*Prompt:*
Could you copy exactly the lines from the one containing "Open the Flou value dropdown arrow" through the last line of the records, leaving out every picture?
------ Record set
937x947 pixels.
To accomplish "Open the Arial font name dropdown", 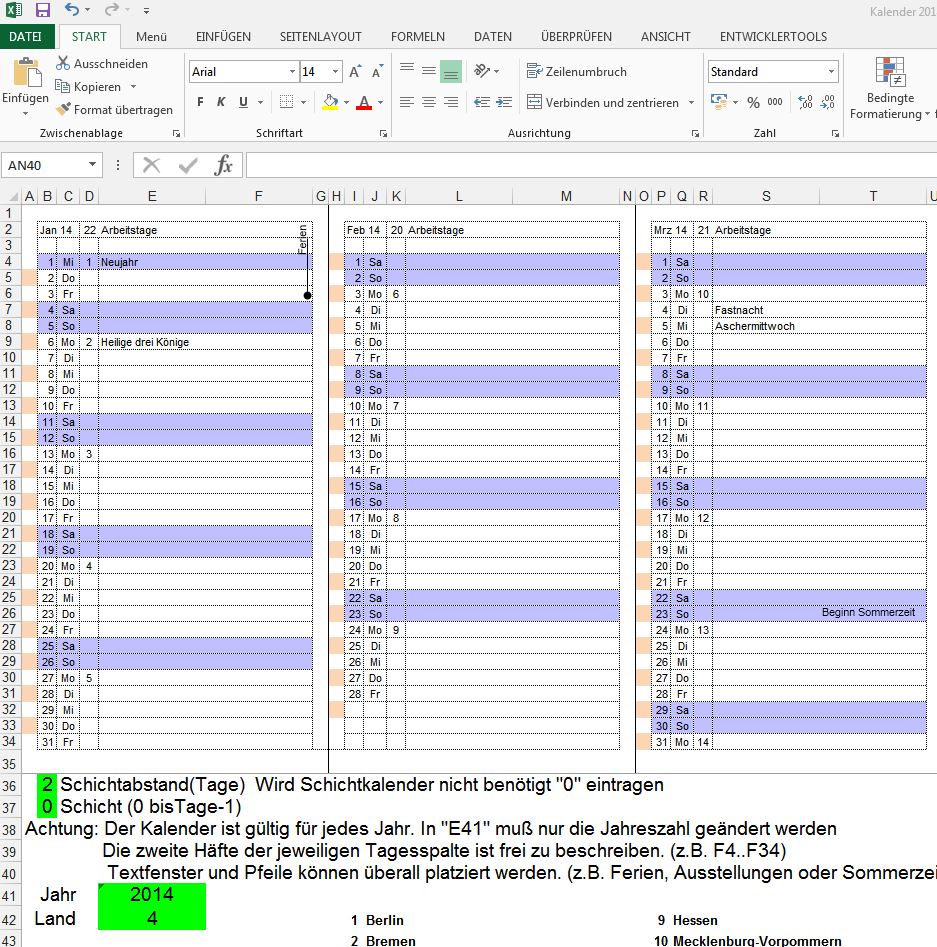I will (292, 72).
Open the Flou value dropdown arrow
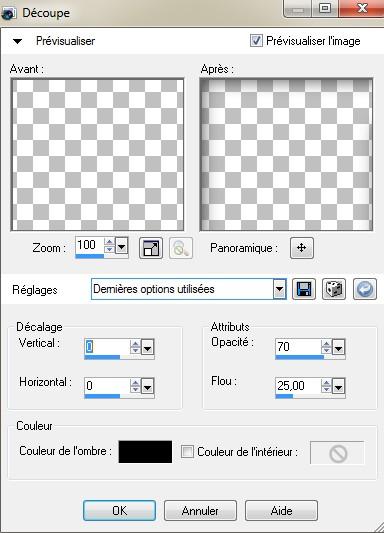This screenshot has height=533, width=384. (x=338, y=386)
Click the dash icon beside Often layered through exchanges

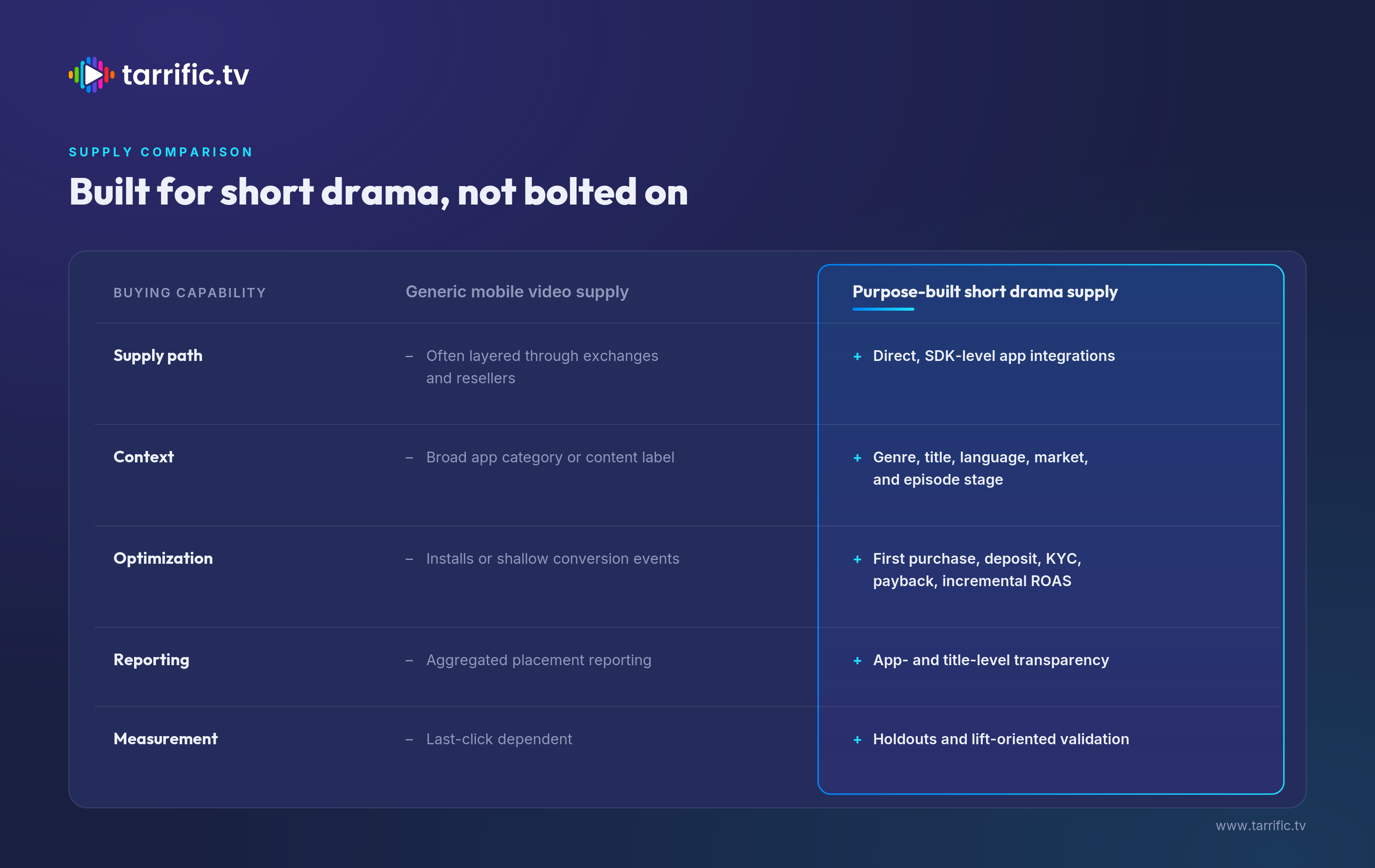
------------
*Exercise result:*
Open the Flou value dropdown arrow
This screenshot has height=533, width=384. (x=338, y=386)
Click the dash icon beside Often layered through exchanges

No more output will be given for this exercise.